**Extrait proposé**
------------------------------------------------------------

Abraham, inventeur de la Plaidoirie pour une cause gagnée
On lira avec intérêt Le guide pratique du plaideur embryonnaire de l'avocat Pierre-Antoine Yao, petit ouvrage technique éclairant les techniques oratoires des professionnels en justice. On s'apercevra qu'Abraham non seulement les maîtrisait toutes, mais qu'il en fut l'inventeur, bien avant qu'Aristote ne s'aperçoive des vertus de la parole éloquente.
Le juriste, explique l'avocat, connaît deux types de plaidoiries : celles dites « fermées » et celles dites « ouvertes ». « Une plaidoirie est dite fermée lorsque sa complexité est telle que l'avocat est conscient de ce que le droit est en défaveur de son client, la culpabilité de son client est irréfragable. C'est le cas d'une affaire où votre client a pu commettre un crime. Ici, quelque soit le génie de l'avocat, le client sera condamné. L'avocat ne peut ici que plaider la personnalité de son client pour atténuer la peine encourue parce que l'affaire semble être fermée. Dans l'autre cas, la plaidoirie est ouverte parce que l'affaire est moins complexe et l'avocat a un large champ à explorer. »

------------------------------------------------------------

**Consignes**
• 1. Relevez toutes les personnes nommées dans l'extrait.
• 2. Pour chaque affirmation, dites si elle concorde avec l'extrait, puis citez les mots qui tranchent.
(a) Abraham aurait été l'inventeur des techniques oratoires avant Aristote.
(b) Dans une plaidoirie fermée, le génie de l'avocat peut éviter la condamnation du client.
(c) Une plaidoirie est ouverte lorsque l'affaire est moins complexe.
• 3. Recopiez le passage de l'extrait qui commence par « Abraham, inventeur de » et se poursuit jusqu'à « la parole éloquente. ».

**Données enregistrées**
------------------------------------------------------------

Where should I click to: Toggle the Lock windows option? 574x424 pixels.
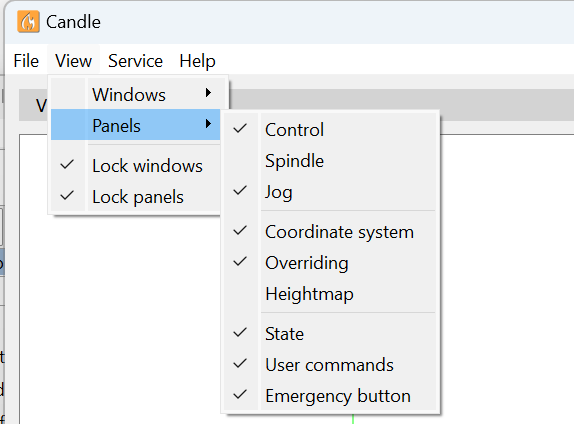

------------------------------------------------------------

**Réponses**
• 1. Abraham, Pierre-Antoine Yao, Aristote

• 2.
(a) Oui : « qu'il en fut l'inventeur, bien avant qu'Aristote ne s'aperçoive des vertus de la parole éloquente »
(b) Non : « quelque soit le génie de l'avocat, le client sera condamné »
(c) Oui : « la plaidoirie est ouverte parce que l'affaire est moins complexe »

• 3.
Abraham, inventeur de la Plaidoirie pour une cause gagnée
On lira avec intérêt Le guide pratique du plaideur embryonnaire de l'avocat Pierre-Antoine Yao, petit ouvrage technique éclairant les techniques oratoires des professionnels en justice. On s'apercevra qu'Abraham non seulement les maîtrisait toutes, mais qu'il en fut l'inventeur, bien avant qu'Aristote ne s'aperçoive des vertus de la parole éloquente.